**Short task:**
Give the lines of the data as a JSON list of strings, one string per line and no blank lines, running from the line with "How do I perform: Click" up to and including the line with "click(x=619, y=555)".

[Records from a collection]
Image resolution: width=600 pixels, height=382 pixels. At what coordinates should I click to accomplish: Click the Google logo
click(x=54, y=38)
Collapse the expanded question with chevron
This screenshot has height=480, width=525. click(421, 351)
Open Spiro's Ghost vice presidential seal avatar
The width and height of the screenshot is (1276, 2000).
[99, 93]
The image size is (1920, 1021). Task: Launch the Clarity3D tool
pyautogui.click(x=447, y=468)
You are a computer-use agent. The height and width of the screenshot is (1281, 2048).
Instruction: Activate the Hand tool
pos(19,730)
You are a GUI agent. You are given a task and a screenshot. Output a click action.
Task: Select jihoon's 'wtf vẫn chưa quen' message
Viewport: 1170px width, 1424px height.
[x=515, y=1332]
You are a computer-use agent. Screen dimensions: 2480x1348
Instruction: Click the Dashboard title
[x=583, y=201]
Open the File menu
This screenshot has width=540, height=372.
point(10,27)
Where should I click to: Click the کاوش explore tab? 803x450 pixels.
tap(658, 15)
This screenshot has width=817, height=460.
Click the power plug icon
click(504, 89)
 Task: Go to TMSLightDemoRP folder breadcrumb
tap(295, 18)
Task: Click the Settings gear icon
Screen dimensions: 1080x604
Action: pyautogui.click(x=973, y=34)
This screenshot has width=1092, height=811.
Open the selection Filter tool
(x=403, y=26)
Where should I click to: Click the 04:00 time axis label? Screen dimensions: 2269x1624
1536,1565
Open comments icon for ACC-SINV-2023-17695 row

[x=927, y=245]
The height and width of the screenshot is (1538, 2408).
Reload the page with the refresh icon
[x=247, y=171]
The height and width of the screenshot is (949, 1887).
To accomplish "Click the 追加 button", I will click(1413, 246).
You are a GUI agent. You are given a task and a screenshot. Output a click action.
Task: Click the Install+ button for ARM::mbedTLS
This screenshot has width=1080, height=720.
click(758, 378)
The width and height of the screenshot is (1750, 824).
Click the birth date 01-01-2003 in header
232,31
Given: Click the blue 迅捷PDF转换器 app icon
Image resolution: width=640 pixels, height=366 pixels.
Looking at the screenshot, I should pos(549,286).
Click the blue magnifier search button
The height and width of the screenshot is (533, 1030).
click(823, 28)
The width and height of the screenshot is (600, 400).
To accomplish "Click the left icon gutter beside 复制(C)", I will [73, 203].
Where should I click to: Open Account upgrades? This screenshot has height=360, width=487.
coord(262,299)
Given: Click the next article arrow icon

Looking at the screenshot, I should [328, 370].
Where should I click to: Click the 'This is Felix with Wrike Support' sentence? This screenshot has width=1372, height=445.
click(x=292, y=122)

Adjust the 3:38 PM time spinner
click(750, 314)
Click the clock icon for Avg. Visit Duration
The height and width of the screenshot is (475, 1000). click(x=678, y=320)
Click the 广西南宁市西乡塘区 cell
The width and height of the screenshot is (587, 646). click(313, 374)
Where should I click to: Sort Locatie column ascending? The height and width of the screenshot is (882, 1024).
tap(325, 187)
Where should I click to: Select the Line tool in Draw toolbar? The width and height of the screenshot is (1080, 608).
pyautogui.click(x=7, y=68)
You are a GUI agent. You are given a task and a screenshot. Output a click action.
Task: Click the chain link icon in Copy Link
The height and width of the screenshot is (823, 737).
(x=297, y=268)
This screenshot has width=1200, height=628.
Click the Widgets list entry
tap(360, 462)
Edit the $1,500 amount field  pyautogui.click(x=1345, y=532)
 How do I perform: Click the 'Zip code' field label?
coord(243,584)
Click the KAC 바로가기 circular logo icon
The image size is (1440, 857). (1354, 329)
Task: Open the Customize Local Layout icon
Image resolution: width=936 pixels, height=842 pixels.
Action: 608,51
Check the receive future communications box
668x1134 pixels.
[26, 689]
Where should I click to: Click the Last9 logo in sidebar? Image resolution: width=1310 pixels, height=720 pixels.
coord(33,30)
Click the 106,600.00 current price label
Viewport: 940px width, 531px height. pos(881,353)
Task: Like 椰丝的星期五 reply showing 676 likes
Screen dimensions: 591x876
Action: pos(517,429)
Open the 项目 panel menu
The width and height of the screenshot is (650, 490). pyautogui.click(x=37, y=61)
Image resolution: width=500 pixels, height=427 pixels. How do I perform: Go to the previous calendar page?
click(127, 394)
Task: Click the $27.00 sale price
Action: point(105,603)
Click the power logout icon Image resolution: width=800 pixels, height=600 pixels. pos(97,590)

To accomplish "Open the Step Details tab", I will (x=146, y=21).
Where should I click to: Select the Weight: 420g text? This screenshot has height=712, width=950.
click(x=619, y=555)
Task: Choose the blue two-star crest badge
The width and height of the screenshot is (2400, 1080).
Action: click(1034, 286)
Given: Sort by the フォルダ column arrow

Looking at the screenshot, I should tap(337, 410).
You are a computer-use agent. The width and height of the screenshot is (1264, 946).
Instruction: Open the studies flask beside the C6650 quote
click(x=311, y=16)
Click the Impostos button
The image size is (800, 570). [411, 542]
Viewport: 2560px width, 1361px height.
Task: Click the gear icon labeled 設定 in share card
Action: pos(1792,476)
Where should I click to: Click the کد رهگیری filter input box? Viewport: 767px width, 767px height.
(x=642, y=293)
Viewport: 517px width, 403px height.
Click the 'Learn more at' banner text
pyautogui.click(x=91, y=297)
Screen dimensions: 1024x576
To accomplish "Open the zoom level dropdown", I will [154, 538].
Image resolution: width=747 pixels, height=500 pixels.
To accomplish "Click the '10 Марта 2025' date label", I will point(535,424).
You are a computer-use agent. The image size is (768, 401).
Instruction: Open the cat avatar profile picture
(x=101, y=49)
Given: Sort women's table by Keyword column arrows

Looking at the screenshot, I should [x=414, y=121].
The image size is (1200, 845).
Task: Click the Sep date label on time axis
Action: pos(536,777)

**Expected output:**
[
  " How do I perform: Click the 'Zip code' field label?",
  "coord(243,584)",
  "Click the KAC 바로가기 circular logo icon",
  "The image size is (1440, 857). (1354, 329)",
  "Task: Open the Customize Local Layout icon",
  "Image resolution: width=936 pixels, height=842 pixels.",
  "Action: 608,51",
  "Check the receive future communications box",
  "668x1134 pixels.",
  "[26, 689]",
  "Where should I click to: Click the Last9 logo in sidebar? Image resolution: width=1310 pixels, height=720 pixels.",
  "coord(33,30)",
  "Click the 106,600.00 current price label",
  "Viewport: 940px width, 531px height. pos(881,353)",
  "Task: Like 椰丝的星期五 reply showing 676 likes",
  "Screen dimensions: 591x876",
  "Action: pos(517,429)",
  "Open the 项目 panel menu",
  "The width and height of the screenshot is (650, 490). pyautogui.click(x=37, y=61)",
  "Image resolution: width=500 pixels, height=427 pixels. How do I perform: Go to the previous calendar page?",
  "click(127, 394)",
  "Task: Click the $27.00 sale price",
  "Action: point(105,603)",
  "Click the power logout icon Image resolution: width=800 pixels, height=600 pixels. pos(97,590)",
  "To accomplish \"Open the Step Details tab\", I will (x=146, y=21).",
  "Where should I click to: Select the Weight: 420g text? This screenshot has height=712, width=950.",
  "click(x=619, y=555)"
]